Guest Column | October 24, 2023

Key Considerations For Cell & Gene Therapy Developers To Tap Into AI

By Yoshio Hagiwara, Paolo Siciliano, and Willem Van Asperen, PA Consulting

AI processor-data transfer-GettyImages-1485820940

It is undeniable that artificial intelligence (AI) and machine learning (ML) are going to play a key role in the cell & gene therapy (CGT) space, as we are currently witnessing in the broader pharmaceutical sector, and beyond. As discussed in our previous article, Opportunities For AI To Assist Cell & Gene Therapy Companies, AI and ML can find a number of applications in the CGT sector, from facilitating target discovery and patient recruitment in clinical trials to optimizing manufacturing and supply chain. However, AI/ML is still an emerging field, and while it is currently one of the most talked about topics in boardrooms across the globe, around 90% of all AI/ML models never make it into production to create real business value. This is due to various factors including data-related challenges and lack of algorithm model management and handling practices. In addition, AI must be responsible, ethical, and geared toward patient safety, while retaining human oversight. CGT developers interested in leveraging AI technologies need to be aware of such aspects as well and take into account a number of strategic considerations before adopting AI/ML technologies within their organizations.
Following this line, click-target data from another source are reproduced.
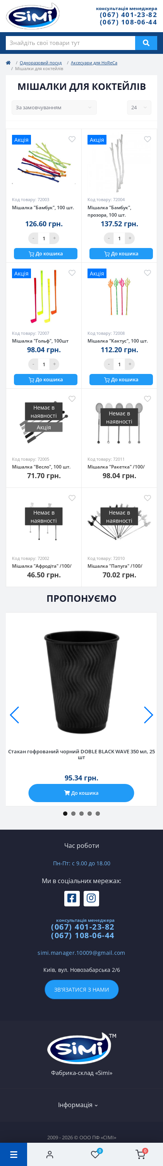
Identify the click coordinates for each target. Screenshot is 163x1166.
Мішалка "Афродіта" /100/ (42, 566)
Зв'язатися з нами (81, 989)
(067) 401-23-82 (129, 14)
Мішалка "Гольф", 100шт (40, 341)
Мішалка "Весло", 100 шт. (41, 466)
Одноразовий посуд (41, 62)
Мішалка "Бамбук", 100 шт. (43, 207)
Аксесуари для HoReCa (94, 62)
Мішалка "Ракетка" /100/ (116, 466)
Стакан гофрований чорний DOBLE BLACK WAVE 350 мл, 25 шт (81, 754)
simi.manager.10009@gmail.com (81, 952)
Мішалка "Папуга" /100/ (115, 566)
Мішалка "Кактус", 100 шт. (118, 341)
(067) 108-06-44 (129, 21)
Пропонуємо (81, 598)
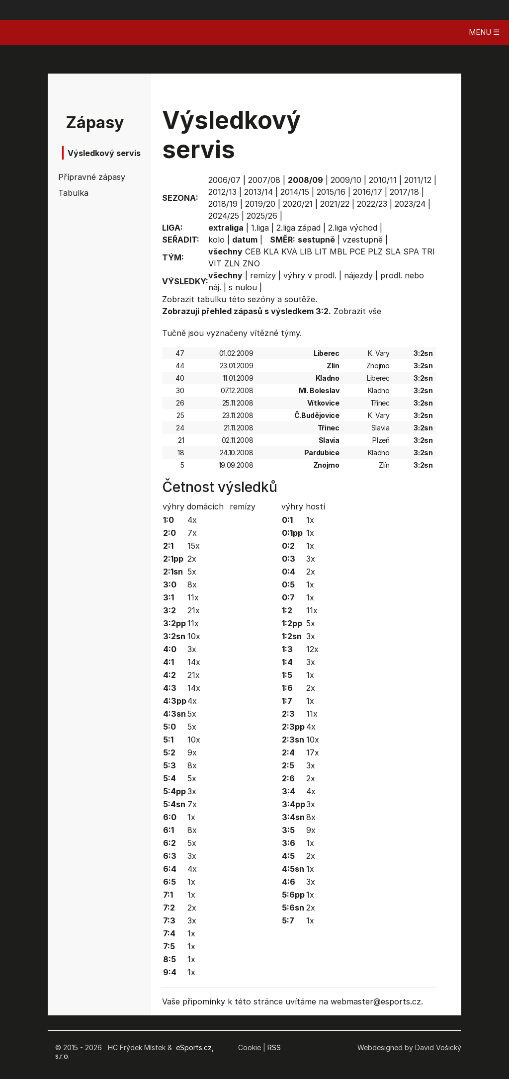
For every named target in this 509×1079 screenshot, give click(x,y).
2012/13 (222, 192)
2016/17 (367, 192)
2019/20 (260, 204)
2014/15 (294, 192)
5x (191, 572)
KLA (271, 251)
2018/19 (223, 204)
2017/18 (404, 192)
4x (192, 520)
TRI (428, 251)
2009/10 (346, 180)
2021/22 (334, 204)
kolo (216, 240)
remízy (263, 275)
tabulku (211, 299)
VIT (215, 263)
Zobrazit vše (357, 311)
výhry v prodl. (310, 275)
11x (193, 597)
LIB (306, 251)
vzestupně (362, 240)
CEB (253, 251)
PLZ (375, 251)
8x (192, 584)
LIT (321, 251)
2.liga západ (298, 228)
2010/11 (383, 180)
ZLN (232, 263)
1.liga (260, 228)
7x (192, 533)
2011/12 (417, 180)
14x (193, 662)
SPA (411, 251)
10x (193, 636)
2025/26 (262, 216)
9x (192, 752)
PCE (357, 251)
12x (312, 649)
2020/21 (298, 204)
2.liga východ (352, 228)
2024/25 (223, 216)
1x (191, 817)
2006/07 (224, 180)
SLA (393, 251)
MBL (338, 251)
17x (312, 752)
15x (193, 546)
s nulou (243, 287)
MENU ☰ (484, 32)
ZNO (251, 263)
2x (191, 559)
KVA (289, 251)
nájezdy (358, 275)
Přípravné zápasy (86, 177)
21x (193, 610)
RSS (274, 1047)
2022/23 (372, 204)
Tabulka (73, 193)
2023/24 (410, 204)
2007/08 (264, 180)
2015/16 (331, 192)
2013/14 (258, 192)
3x (191, 649)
Challenges Associated With Developing AI Solutions In The CGT Space

To deliver meaningful and measurable impact from AI solutions, therapy developers and key players across the CGT ecosystem need to carefully consider and address several challenges associated with data and regulations. Here we briefly describe some of the challenges organizations are likely to face when trying to implement AI solutions:

  • Limited data availability and data heterogeneity: In general, AI algorithms need to be trained on large amounts of good-quality data. In the healthcare space, this can pose a logistical challenge for data collection and curation, especially when it comes to rare diseases (the typical focus of many CGTs), where the amount of data is limited due to the small number of patients and studies. In addition, data associated with rare diseases is usually highly fragmented, as it likely originates from different sources, where it is stored in different formats and follows different labeling standards. Before developing AI algorithms for applications in the development and manufacturing of CGT for rare diseases, these highly fragmented data sets will need to be standardized into high-quality data to be used for algorithm training.
  • Multimodal data integration: Highly accurate and sophisticated AI algorithms for CGT applications are likely to require the integration of diverse types of data (e.g., genomics, clinical, medical imaging) in order to augment the insights and information provided to the user. Integrating data of different modalities while reducing the noise could be highly complex and multidisciplinary collaboration between omics, bioinformatics, data science, and AI experts is essential to develop robust AI algorithms.
  • Limitations in data access and ensuring data security: In some cases, developing AI algorithms may require access to healthcare data such as electronic health records (EHRs) and patient-generated data. The private nature of these data sets imposes additional barriers to AI-solutions developers with regard to data accessibility. A potential solution to this challenge is the use of synthetic EHRs (i.e., artificial but realistic electronic health records), which could replace or complement medical data to train AI algorithms when regular EHR data are not sufficiently available. In addition, considering the sensitivity around patient data and medical records, security measures need to be robust and adaptable to evolving threats to protect these data from breaches and unauthorized access.
  • Lack of clear algorithm validation and regulatory hurdles: Once an algorithm model has been developed, the next big challenge is how this model is going to be validated to ensure accuracy. This is more crucial for certain post-development stages where AI solutions may replace critical human-performed steps and tasks (e.g., quality control and product release). In such use cases, there is low tolerance for error, as the accuracy in these steps is directly linked to patient safety. This is likely to attract greater regulatory scrutiny, presenting additional hurdles and uncertainty to AI implementation.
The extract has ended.